— Task to complete —
Lines with the word "computer" are the ones wanted. Copy each of them from the entries below.

++++++

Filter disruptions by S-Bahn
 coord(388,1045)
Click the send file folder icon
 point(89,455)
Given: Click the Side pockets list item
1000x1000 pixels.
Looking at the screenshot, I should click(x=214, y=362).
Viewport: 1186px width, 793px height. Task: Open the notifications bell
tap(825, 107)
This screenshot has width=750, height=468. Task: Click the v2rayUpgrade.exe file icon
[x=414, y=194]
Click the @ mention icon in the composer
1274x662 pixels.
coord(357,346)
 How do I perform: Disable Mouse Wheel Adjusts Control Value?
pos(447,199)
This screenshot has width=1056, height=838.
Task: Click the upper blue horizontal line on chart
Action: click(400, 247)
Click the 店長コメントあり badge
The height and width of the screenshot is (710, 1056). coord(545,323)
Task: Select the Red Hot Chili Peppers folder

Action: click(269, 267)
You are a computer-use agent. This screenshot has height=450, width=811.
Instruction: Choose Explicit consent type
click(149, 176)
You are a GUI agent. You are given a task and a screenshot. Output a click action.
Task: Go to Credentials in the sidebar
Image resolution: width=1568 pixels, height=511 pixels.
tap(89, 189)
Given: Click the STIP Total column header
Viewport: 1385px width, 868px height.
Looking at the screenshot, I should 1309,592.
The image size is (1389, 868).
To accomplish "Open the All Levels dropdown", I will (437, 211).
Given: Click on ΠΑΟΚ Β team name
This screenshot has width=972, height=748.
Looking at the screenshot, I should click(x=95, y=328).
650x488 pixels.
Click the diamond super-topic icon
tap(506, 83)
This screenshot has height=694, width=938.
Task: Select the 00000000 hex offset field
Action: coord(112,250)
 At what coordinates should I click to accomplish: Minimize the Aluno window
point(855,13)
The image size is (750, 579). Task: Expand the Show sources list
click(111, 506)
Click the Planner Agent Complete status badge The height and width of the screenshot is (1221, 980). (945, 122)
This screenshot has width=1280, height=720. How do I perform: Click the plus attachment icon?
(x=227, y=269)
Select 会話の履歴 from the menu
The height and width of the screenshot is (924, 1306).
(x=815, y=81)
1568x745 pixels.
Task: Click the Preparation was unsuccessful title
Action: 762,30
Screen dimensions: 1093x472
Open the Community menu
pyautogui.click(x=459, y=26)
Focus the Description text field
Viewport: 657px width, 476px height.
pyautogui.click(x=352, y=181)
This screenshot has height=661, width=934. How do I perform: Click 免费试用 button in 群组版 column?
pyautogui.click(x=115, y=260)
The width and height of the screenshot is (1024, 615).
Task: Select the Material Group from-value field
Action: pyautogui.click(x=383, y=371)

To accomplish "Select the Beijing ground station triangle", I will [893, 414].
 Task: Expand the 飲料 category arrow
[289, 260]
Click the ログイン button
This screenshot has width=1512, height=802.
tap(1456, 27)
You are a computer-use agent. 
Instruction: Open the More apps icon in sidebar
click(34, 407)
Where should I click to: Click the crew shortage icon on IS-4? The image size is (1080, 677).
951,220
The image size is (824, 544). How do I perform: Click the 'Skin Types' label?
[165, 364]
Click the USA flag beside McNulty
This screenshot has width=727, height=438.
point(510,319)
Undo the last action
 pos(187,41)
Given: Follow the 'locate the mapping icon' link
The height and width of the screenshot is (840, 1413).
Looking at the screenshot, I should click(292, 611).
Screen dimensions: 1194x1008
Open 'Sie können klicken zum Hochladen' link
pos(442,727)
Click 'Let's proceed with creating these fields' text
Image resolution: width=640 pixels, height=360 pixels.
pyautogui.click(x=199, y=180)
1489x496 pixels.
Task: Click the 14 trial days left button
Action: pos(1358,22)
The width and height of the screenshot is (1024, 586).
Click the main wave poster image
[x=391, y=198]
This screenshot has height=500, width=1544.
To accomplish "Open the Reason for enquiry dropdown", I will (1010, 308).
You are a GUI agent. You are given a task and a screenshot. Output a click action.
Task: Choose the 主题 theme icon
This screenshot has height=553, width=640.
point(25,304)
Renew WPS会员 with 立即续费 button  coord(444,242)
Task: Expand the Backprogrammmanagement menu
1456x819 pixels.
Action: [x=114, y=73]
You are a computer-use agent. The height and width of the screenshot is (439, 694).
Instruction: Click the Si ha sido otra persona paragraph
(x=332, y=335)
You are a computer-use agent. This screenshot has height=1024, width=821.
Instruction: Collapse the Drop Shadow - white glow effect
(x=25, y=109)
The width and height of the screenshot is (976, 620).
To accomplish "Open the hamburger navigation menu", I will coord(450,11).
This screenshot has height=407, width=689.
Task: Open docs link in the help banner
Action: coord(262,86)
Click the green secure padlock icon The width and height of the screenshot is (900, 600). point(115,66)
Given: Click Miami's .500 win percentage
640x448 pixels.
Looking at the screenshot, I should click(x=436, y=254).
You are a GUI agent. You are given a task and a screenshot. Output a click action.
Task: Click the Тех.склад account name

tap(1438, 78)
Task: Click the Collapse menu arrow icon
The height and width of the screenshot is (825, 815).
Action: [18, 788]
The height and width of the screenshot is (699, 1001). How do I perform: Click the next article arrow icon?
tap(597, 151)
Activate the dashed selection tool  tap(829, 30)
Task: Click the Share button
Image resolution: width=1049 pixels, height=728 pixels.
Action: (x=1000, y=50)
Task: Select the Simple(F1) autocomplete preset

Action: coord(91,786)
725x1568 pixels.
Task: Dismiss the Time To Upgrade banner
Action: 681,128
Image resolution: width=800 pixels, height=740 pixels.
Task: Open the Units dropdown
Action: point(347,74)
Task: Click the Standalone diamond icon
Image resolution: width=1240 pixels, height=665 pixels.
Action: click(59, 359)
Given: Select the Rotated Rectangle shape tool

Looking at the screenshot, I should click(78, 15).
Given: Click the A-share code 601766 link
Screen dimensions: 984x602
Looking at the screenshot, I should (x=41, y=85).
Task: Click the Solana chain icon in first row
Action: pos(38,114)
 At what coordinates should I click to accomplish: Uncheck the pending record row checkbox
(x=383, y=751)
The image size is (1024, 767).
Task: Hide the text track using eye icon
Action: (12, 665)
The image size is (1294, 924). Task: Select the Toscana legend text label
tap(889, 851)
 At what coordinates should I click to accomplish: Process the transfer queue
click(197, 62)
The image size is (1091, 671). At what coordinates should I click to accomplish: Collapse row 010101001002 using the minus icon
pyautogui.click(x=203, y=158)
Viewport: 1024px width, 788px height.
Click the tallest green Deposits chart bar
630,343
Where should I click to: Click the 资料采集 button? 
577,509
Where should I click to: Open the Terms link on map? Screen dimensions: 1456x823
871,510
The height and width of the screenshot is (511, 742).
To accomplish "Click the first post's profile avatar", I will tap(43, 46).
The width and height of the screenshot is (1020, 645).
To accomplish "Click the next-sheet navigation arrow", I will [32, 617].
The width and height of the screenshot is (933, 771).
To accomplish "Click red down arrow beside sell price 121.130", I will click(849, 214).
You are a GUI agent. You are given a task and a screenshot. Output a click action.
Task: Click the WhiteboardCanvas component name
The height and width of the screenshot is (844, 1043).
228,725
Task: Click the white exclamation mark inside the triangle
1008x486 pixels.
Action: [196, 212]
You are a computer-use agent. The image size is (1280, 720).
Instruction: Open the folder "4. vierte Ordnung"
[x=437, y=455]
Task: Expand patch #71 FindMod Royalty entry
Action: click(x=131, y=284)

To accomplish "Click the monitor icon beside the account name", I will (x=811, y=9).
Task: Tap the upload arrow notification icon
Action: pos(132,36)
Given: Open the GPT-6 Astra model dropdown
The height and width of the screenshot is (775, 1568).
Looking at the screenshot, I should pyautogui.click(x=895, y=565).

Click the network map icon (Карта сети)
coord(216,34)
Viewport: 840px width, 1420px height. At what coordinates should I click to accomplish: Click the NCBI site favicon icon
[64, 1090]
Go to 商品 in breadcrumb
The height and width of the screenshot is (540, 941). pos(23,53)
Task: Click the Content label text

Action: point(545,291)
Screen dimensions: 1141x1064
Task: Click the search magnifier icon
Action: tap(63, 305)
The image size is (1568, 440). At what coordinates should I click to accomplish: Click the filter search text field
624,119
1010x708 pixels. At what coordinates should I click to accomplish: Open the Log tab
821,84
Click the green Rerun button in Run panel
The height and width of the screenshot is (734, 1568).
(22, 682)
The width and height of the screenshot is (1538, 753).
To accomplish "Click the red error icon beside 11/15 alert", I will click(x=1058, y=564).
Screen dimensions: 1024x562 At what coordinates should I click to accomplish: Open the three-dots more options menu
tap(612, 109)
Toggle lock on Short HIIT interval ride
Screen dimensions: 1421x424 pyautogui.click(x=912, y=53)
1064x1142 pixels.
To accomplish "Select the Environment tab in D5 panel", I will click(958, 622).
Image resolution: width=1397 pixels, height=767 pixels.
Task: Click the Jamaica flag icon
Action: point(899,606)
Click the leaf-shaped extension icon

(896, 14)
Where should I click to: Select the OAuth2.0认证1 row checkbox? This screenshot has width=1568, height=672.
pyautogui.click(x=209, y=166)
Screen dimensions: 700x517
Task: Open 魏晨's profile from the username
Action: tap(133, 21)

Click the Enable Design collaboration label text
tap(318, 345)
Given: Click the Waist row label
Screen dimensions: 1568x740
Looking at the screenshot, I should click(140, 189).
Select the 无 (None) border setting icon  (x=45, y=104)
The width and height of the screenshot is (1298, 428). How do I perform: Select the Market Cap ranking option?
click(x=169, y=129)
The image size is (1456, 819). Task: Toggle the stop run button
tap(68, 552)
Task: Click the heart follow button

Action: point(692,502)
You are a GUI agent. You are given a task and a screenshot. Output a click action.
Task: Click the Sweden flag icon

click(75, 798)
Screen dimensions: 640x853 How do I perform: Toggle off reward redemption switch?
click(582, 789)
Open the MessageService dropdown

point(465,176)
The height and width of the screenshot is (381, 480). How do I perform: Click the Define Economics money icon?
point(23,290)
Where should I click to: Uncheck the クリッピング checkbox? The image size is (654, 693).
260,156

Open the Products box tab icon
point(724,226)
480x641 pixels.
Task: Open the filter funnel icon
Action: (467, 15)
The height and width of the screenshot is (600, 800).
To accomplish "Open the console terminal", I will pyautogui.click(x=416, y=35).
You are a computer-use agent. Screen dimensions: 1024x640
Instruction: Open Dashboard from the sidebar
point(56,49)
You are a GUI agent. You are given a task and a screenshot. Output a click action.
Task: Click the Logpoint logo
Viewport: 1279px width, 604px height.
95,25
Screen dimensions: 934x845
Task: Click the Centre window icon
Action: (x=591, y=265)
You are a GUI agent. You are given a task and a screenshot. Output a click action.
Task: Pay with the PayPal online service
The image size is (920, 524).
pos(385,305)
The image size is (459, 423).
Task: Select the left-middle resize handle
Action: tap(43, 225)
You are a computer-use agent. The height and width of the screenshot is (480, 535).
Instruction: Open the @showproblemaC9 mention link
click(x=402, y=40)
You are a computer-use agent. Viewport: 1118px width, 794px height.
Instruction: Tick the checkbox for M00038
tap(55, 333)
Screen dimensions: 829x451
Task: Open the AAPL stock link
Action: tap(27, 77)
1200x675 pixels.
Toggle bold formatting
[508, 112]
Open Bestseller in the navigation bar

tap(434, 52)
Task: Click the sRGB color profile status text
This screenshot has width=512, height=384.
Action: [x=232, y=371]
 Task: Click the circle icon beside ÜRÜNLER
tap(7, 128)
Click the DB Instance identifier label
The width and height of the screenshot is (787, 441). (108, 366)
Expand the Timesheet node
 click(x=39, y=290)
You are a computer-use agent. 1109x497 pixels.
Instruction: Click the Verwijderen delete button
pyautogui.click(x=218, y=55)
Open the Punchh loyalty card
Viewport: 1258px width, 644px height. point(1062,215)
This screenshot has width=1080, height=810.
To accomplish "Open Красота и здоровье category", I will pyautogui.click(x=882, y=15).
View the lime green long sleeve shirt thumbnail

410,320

++++++

— Task output —
You are a computer-use agent. This screenshot has height=450, width=811.
You are a computer-use agent. 
You are a computer-use agent. The height and width of the screenshot is (439, 694).
You are a computer-use agent. This screenshot has height=1024, width=821.
You are a computer-use agent. The image size is (1280, 720).
You are a computer-use agent. Screen dimensions: 1024x640
You are a computer-use agent. The height and width of the screenshot is (480, 535).
You are a computer-use agent. Viewport: 1118px width, 794px height.
You are a computer-use agent. 1109x497 pixels.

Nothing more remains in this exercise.